In response to Rep. Carson’s recent letter (“Rhode Island Must Build Smarter,” May 19), I offer that during the Sandy storm, the sea wall in my area was never breached. The sea water simply backflowed through the storm drains.

A couple of years back, I contacted the Water Department and the city with an idea to install check valves. I was told the valves would not work when submerged during high tide.

However, there is apparently existing technology that will allow stormwater to drain even when the outflow is underwater at high tide, while at the same time preventing water from flowing in the opposite direction.

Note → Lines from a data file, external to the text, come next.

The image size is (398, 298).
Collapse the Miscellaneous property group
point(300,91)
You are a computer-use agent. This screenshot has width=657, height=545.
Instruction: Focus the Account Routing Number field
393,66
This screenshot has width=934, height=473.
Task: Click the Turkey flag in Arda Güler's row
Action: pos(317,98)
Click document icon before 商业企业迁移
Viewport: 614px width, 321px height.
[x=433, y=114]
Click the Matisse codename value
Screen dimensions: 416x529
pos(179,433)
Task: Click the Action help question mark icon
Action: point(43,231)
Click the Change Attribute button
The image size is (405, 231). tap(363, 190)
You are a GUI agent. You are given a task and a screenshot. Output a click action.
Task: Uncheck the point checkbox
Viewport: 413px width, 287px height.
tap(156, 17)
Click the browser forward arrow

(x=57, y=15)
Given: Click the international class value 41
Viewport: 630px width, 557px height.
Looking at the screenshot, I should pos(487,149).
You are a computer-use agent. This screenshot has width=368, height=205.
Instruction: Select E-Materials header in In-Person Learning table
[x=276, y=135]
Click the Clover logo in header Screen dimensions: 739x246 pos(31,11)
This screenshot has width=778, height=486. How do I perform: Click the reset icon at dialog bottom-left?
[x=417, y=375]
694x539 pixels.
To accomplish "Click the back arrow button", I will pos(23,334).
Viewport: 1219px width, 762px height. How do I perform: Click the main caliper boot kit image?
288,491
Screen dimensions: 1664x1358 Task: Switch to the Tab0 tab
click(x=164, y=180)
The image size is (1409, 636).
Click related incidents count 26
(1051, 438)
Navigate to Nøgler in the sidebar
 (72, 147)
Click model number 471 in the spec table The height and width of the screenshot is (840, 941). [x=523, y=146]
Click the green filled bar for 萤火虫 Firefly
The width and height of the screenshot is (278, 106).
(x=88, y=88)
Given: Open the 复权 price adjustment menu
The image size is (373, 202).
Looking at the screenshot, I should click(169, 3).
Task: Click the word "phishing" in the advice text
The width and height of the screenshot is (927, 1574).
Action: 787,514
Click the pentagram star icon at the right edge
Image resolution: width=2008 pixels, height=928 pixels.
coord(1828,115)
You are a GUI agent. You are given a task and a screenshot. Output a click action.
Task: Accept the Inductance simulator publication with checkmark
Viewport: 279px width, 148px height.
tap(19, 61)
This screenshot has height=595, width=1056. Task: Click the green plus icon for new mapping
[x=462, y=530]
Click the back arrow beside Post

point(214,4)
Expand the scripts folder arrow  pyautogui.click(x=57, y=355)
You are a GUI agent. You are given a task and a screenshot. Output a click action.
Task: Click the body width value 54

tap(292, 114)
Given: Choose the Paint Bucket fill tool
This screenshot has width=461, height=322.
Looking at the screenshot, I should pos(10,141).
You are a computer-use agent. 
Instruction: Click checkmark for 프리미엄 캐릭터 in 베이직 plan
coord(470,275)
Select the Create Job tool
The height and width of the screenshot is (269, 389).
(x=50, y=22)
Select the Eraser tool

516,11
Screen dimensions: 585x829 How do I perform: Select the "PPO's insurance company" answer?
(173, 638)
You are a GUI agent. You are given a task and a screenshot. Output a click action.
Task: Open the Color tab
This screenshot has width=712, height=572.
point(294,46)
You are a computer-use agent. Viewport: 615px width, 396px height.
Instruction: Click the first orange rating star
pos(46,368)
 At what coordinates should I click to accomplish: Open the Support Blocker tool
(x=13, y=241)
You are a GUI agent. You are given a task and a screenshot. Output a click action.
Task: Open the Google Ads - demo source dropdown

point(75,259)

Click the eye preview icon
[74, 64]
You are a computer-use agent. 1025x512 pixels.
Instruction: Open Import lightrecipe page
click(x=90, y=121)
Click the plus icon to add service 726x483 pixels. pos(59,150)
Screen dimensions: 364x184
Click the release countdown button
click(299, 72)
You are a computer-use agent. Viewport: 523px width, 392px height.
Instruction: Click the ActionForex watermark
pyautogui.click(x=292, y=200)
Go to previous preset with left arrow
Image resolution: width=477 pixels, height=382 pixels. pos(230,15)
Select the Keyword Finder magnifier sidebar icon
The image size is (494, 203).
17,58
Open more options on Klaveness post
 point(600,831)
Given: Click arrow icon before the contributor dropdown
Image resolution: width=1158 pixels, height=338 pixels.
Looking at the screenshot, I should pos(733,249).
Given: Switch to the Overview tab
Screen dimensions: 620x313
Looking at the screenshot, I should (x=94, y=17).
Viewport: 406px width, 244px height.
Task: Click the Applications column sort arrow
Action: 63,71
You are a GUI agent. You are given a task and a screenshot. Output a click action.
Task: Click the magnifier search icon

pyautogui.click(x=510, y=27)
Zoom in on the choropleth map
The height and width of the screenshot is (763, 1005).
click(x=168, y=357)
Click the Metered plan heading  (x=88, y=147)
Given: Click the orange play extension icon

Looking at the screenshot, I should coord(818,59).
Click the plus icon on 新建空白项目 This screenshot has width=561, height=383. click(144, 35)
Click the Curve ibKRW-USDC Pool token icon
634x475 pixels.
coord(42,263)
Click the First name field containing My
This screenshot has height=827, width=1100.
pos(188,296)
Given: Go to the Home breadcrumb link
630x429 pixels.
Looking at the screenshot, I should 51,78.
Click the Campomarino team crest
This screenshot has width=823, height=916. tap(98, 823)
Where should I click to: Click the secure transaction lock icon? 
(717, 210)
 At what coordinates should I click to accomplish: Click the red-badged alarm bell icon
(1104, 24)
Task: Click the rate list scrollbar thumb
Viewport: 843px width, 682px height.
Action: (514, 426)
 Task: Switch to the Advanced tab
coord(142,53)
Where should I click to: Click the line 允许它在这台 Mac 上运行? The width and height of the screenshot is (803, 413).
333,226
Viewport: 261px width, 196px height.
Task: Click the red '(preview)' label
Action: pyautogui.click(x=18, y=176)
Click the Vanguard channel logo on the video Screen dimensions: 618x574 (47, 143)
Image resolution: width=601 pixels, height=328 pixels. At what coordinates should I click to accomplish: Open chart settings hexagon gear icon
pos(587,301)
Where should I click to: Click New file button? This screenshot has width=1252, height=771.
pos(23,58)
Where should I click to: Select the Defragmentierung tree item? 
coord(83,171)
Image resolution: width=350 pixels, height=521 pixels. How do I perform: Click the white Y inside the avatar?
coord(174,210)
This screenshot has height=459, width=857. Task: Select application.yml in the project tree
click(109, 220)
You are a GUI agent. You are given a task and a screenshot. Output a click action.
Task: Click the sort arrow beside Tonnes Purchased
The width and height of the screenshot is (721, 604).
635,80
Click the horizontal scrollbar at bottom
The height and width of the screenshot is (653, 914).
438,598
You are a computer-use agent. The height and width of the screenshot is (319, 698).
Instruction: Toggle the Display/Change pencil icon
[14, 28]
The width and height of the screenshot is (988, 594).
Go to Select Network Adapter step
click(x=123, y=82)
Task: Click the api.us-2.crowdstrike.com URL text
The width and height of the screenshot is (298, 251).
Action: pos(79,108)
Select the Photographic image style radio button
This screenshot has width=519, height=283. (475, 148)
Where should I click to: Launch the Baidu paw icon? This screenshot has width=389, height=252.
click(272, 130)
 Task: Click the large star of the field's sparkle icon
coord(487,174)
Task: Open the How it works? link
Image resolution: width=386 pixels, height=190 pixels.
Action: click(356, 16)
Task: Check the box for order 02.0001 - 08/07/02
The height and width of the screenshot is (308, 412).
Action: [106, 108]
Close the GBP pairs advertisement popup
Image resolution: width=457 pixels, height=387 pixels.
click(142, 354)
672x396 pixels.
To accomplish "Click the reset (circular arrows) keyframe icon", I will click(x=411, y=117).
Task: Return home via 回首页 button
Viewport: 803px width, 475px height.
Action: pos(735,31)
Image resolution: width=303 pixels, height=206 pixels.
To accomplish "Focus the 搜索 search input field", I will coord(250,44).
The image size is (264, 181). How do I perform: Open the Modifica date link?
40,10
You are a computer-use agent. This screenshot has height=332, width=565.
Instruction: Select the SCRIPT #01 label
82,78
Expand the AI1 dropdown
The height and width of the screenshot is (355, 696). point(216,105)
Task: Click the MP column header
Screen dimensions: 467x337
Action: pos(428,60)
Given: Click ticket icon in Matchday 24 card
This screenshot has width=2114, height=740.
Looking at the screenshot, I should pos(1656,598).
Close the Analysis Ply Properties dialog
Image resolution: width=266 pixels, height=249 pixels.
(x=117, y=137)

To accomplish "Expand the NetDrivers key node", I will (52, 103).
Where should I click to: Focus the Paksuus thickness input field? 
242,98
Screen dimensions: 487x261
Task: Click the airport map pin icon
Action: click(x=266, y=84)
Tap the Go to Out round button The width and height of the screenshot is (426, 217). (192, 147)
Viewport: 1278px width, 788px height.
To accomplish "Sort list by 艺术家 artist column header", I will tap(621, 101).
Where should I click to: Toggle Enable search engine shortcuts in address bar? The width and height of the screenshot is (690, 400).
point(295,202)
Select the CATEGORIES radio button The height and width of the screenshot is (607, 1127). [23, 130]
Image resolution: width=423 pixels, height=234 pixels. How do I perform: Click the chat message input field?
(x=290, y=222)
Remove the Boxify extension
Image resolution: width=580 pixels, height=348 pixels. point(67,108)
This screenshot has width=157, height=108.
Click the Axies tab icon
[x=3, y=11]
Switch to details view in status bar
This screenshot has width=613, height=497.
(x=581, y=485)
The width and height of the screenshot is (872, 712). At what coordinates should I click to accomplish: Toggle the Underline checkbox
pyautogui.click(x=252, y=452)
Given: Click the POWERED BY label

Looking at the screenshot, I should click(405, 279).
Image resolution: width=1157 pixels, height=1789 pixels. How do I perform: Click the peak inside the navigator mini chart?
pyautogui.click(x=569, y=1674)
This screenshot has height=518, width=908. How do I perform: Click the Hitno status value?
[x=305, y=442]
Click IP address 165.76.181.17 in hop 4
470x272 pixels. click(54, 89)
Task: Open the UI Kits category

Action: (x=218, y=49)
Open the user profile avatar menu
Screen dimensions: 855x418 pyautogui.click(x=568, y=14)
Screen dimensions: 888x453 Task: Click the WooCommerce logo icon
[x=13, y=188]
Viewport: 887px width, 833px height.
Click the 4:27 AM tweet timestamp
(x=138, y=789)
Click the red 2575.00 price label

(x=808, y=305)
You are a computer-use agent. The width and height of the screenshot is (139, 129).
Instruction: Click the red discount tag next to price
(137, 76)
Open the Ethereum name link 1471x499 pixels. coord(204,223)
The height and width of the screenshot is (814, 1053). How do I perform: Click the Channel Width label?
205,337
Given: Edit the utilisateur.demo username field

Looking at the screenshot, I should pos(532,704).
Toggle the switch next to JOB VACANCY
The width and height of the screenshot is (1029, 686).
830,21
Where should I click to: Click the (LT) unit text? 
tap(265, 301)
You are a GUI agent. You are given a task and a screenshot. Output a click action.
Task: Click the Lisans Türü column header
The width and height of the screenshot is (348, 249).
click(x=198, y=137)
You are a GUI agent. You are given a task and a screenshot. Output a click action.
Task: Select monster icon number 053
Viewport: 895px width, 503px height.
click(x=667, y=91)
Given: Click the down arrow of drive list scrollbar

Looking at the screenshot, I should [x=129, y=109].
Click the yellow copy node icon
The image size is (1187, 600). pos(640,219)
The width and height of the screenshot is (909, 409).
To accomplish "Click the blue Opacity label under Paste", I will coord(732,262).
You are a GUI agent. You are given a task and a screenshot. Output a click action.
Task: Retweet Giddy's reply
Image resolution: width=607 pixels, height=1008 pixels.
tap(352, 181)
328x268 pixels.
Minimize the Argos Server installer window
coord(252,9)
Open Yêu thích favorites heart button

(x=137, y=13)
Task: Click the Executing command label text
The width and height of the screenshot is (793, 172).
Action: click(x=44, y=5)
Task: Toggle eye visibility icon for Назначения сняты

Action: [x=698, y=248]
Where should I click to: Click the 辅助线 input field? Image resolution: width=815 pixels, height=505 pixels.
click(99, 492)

In an article I found, a city in Michigan installed a duckbill check valve to help prevent the backflow. The community needed an inline check valve that would be out of the flow path, prevent backflow and open with positive gravity flow to drain the storm line. An all-rubber construction was preferred, so there was minimal maintenance and would be durable in submerged or weather-exposed conditions. A product called a Tideflex CheckMate inline check valve was found and provided the city with the solution that it needed. The CheckMate has an all-rubber design that opens with as little as one inch of head pressure. It slips entirely inside the pipe and seals tightly in up to 40 feet of back pressure with no leakage. Installation is supposedly simple and fast, and there are no mechanical parts to maintain.

Using the CheckMate, the Michigan community was able to prevent stormwater backflow from the storm drain from submerging streets and surrounding properties. The inline design removed the valve from the surge path, protecting it and making it nearly unnoticeable to the public.

The costs of flooding in Newport last time were considerable, and will likely happen again. This would be a very inexpensive improvement in comparison to many other solutions that are being considered by various state and federal agencies.

People want to spend billions of dollars on global warming and sea level rise, but in the meantime they ignore the simple stuff.